Exercise: Every line below that holds the string "breadcrumb" should be copied out.

* * * * * * *

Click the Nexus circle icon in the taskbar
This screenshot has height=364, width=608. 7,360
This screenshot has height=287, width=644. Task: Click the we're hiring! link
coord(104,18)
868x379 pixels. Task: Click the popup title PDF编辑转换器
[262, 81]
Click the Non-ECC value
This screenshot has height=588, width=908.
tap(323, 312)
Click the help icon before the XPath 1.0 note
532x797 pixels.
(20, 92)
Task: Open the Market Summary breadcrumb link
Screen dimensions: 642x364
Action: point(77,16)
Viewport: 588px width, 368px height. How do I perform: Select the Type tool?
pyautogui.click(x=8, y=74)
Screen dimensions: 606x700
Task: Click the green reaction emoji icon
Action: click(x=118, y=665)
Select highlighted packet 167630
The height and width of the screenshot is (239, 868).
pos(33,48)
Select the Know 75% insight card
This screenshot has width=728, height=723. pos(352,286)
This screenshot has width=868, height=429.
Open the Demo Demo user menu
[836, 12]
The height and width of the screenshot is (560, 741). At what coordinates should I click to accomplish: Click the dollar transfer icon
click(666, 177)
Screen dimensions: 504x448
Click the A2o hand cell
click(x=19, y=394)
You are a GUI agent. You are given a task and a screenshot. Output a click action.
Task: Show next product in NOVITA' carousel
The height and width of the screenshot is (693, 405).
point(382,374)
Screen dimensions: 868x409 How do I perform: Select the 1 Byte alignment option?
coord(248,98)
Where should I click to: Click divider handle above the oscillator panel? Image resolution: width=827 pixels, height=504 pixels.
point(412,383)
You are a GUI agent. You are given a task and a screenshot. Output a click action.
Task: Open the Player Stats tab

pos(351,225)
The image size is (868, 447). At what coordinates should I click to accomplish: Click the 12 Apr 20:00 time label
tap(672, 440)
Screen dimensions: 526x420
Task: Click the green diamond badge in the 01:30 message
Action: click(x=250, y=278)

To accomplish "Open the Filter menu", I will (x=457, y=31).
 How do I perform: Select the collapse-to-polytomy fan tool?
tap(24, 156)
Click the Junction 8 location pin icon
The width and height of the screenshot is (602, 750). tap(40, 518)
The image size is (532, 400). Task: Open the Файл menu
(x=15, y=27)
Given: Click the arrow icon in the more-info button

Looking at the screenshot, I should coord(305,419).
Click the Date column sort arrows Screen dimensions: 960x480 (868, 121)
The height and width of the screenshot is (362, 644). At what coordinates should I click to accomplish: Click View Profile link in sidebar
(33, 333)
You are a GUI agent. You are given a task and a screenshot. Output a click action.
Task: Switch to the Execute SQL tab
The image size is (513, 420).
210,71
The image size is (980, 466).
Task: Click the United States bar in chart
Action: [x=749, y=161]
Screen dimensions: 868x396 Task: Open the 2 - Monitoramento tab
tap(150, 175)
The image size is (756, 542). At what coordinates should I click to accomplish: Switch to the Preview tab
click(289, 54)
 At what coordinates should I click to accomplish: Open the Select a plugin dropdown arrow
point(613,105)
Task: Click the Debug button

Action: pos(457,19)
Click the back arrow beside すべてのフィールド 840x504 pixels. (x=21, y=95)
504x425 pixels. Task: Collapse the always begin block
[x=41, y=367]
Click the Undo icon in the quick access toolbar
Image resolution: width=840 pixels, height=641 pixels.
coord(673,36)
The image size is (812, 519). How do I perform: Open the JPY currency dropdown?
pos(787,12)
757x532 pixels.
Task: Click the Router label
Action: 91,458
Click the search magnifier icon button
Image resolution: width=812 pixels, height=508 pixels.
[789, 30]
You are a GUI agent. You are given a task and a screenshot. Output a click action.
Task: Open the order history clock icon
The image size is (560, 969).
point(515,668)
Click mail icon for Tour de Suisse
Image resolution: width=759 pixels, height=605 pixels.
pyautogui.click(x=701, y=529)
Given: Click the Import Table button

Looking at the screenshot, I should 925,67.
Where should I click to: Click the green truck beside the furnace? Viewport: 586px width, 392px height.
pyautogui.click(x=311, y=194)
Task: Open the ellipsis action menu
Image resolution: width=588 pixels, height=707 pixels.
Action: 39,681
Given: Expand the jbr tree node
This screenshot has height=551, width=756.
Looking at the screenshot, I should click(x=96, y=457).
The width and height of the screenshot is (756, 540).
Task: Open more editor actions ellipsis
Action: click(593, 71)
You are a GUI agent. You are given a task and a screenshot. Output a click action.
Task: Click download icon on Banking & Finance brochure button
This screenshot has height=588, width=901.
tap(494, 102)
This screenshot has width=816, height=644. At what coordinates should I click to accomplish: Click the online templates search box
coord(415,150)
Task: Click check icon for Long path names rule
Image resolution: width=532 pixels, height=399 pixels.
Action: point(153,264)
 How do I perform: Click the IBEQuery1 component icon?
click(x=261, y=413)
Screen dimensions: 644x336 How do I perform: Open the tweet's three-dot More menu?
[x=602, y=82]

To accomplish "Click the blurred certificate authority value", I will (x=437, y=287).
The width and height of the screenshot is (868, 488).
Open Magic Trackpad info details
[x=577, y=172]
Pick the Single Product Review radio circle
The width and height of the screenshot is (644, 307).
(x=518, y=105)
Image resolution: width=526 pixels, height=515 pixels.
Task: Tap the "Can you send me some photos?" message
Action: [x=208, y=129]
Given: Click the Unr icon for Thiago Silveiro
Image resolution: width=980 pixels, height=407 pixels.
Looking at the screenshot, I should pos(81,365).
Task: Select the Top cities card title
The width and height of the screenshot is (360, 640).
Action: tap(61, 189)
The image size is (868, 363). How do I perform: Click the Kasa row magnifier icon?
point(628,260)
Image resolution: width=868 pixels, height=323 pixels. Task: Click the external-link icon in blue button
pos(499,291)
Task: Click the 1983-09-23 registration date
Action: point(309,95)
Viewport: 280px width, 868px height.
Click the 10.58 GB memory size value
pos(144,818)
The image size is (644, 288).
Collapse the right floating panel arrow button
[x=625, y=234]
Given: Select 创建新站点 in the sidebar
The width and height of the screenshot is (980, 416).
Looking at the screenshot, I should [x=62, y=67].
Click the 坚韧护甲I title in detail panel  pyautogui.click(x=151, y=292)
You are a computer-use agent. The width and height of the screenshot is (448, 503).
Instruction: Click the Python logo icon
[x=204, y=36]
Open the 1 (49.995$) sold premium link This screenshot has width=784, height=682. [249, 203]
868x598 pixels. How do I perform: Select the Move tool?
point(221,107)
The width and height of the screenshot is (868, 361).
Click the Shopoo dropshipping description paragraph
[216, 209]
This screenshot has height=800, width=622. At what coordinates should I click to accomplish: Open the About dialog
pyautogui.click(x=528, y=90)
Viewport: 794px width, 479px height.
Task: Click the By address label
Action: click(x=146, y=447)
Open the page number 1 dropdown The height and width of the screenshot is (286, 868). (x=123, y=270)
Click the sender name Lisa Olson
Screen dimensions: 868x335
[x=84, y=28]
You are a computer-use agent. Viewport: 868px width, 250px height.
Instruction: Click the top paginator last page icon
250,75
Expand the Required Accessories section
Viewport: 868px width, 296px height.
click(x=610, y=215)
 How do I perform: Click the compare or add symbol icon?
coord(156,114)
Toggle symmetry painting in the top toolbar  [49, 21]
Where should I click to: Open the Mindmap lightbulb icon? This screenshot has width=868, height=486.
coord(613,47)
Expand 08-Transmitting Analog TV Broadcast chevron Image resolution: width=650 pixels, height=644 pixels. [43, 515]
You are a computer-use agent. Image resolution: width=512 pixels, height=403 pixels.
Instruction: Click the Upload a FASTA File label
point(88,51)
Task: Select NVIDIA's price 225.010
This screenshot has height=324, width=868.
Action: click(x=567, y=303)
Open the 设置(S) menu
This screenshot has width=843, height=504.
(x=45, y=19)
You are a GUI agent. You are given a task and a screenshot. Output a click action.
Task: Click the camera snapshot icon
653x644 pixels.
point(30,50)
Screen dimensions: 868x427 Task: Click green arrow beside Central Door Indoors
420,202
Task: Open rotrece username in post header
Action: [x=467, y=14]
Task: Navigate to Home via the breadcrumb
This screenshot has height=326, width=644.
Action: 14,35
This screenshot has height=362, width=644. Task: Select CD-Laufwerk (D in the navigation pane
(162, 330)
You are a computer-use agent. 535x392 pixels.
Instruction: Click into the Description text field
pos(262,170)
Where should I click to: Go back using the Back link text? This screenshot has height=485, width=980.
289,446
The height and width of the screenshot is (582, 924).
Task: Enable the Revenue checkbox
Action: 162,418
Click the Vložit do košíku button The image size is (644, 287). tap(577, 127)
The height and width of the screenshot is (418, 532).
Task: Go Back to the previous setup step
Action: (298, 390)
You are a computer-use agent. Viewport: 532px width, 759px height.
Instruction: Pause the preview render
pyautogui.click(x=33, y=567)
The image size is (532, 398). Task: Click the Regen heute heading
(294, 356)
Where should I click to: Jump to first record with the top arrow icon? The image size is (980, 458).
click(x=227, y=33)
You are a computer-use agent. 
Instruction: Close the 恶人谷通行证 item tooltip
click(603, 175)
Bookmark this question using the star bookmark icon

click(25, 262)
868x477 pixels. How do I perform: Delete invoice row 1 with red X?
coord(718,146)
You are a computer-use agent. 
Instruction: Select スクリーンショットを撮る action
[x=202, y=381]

* * * * * * *

Answer section:
Task: Open the Market Summary breadcrumb link
Task: Navigate to Home via the breadcrumb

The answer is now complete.